Everyone is thrilled for John and Chris except Chris’ mother. She is struggling with past and present guilt and shoves all her negative thoughts onto poor Chris who is shattered to realize his own mother may think he is just too much to handle and too disabled to be loved.
Once again Mr. Metzger offers us a novel that is character driven, emotionally intense and perhaps the most beautiful of love stories I have ever had the joy to read. While the angst level may seem low in this novel initially, it’s the family dynamic that brings the real drama to the story. Chris has no idea that the death of his stepfather will produce such conflicting emotions not only in himself but in his mother. It’s that feeling of relief that the death of a loved one sometimes brings after they have suffered and changed through a devastating physical and mental illness that both Chris and his mom must grapple with. Thankfully, Chris has John who understand his grief and his guilt and helps him through. But Chris’ mother has no one and a stunningly hurtful reaction to the news that her son has proposed to his boyfriend of three years threatens to destroy her relationship with Chris.

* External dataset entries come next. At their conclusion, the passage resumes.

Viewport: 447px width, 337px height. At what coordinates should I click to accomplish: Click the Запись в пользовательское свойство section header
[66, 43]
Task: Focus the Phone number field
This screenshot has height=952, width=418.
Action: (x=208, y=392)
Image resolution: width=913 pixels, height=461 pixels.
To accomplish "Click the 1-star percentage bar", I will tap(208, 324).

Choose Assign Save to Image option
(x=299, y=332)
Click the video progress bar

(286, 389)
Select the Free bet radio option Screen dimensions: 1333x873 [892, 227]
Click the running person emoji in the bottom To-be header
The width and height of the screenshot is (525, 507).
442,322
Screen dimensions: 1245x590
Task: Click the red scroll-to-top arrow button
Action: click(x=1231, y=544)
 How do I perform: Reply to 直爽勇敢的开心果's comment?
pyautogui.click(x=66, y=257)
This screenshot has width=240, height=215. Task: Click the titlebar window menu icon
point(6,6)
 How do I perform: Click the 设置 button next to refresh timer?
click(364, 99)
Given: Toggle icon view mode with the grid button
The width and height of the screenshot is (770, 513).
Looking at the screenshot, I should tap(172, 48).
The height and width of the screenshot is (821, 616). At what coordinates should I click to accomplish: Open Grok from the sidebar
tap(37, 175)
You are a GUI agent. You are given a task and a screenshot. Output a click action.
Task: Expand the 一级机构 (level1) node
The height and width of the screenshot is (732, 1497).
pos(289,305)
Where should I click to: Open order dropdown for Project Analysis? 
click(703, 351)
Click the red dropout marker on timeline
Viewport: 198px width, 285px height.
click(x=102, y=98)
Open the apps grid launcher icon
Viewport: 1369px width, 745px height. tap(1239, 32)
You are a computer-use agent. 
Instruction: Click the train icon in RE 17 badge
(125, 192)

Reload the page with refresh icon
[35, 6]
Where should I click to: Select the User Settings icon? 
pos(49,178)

This book has layer upon layer of emotions all highlighting the guilt that past decisions and present actions have on a person. It exposes just how much we can keep the pain we once felt from those decisions in our hearts only to have it spring forward almost as fresh as the day it occurred. Coffee not only embraces what life is like when we are able to lay past demons to rest but clearly warns us about what can happen when we have not resolved them fully. While there is such great joy in this story there is also the realization that with just a few words we can make what should be a beautiful thing into an ugly moment of family conflict. Once again this author takes on all the tangents that can arise from just one harsh moment and exposes how much they can affect us and our relationships.
Coffee is a powerful romance that highlights the difficult journey getting to a lovely happy ever after. For those who read the first novel in this series, this second book is a must read and I think will thrill those who are familiar with John and Chris’ life together.